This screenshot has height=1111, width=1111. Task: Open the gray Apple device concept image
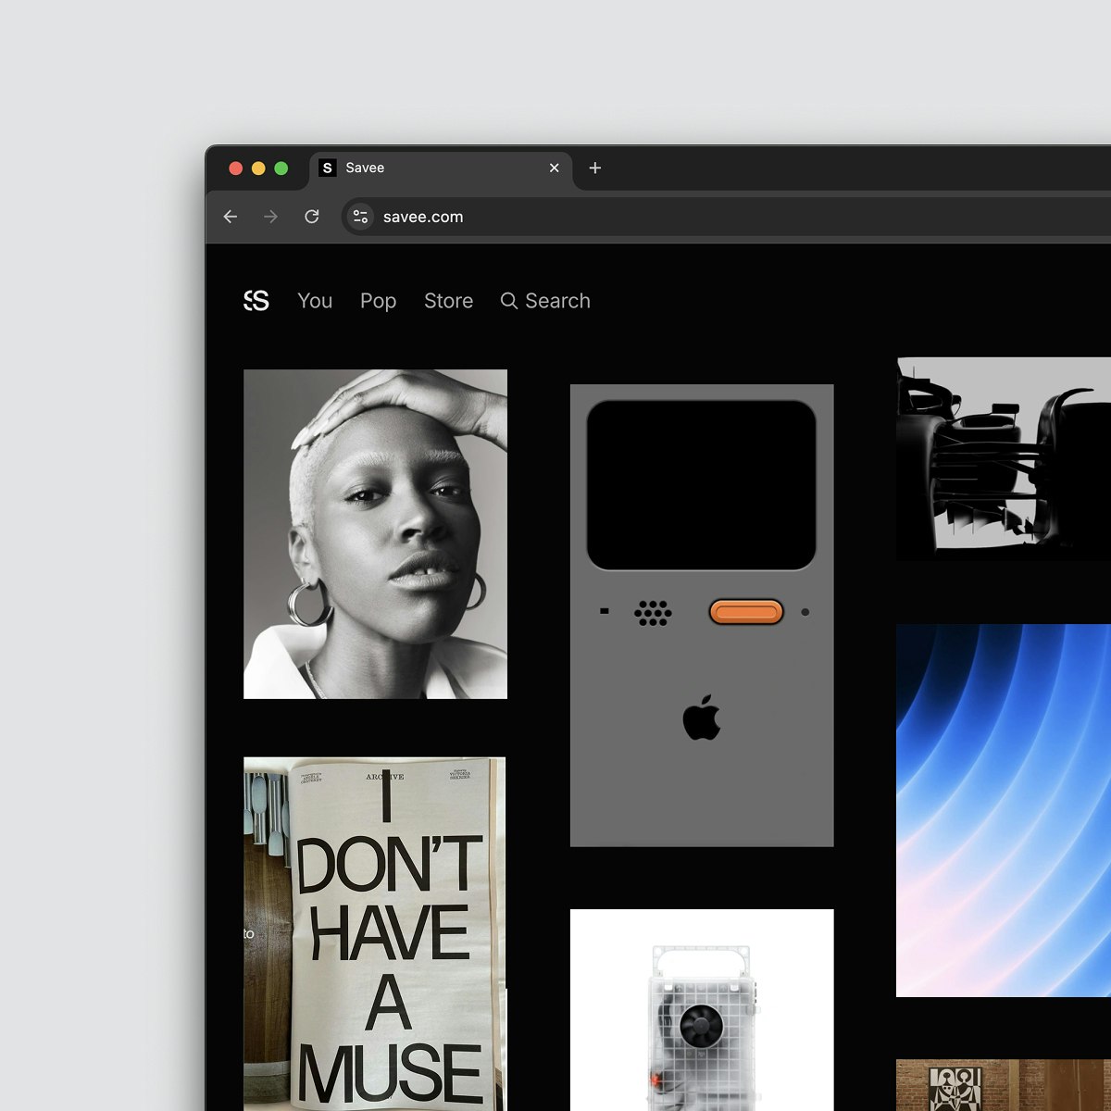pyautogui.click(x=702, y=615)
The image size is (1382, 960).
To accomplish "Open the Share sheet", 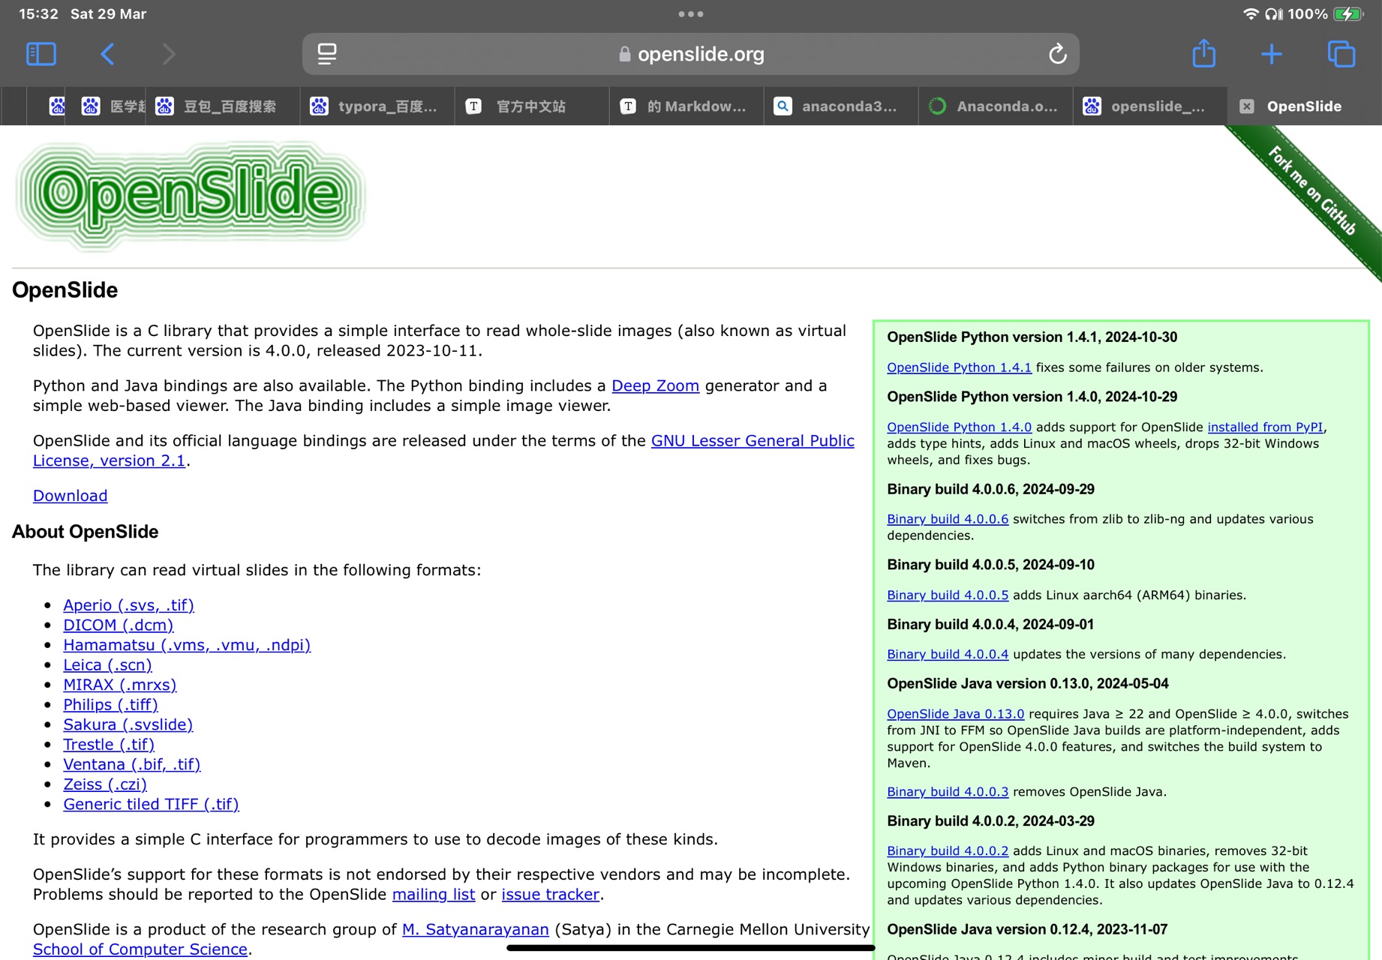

---

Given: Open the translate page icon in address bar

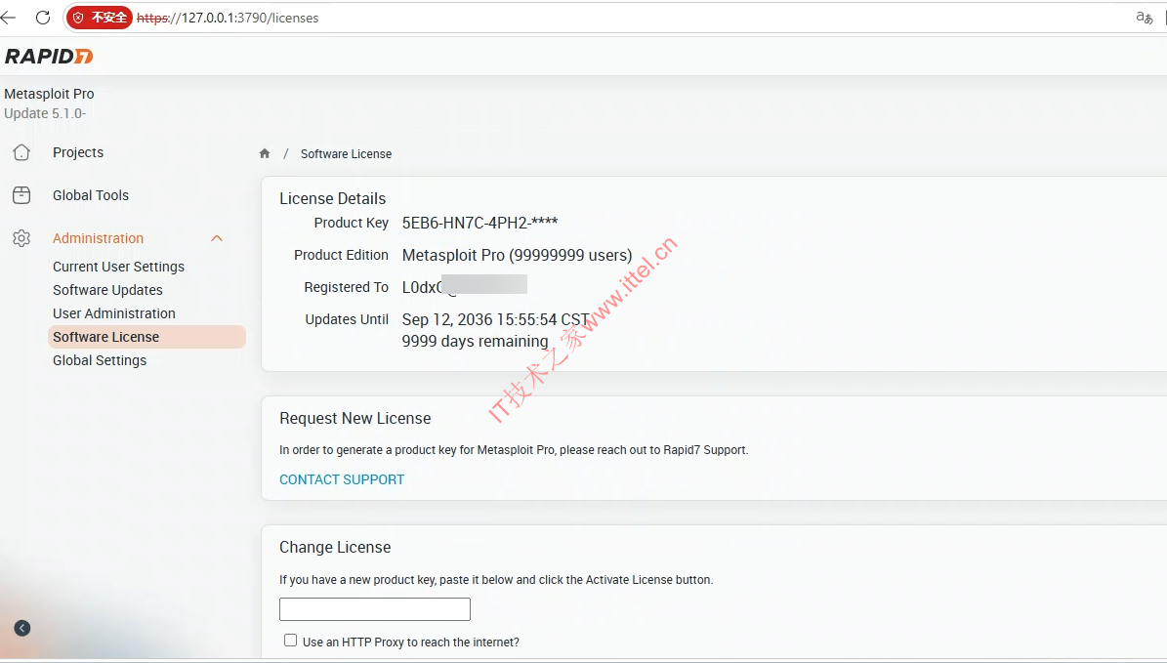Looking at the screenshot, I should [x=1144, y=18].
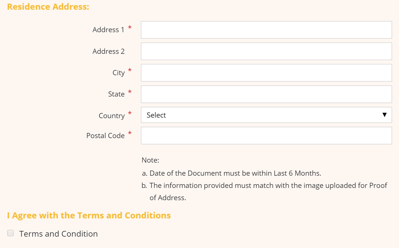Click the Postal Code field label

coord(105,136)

**Task description:** Pick out each line in the entries above that contains the word "image", matching case exactly, and copy those lines.

**Result of this task:**
This screenshot has height=1111, width=1111. Task: Open the gray Apple device concept image
The image size is (1382, 960).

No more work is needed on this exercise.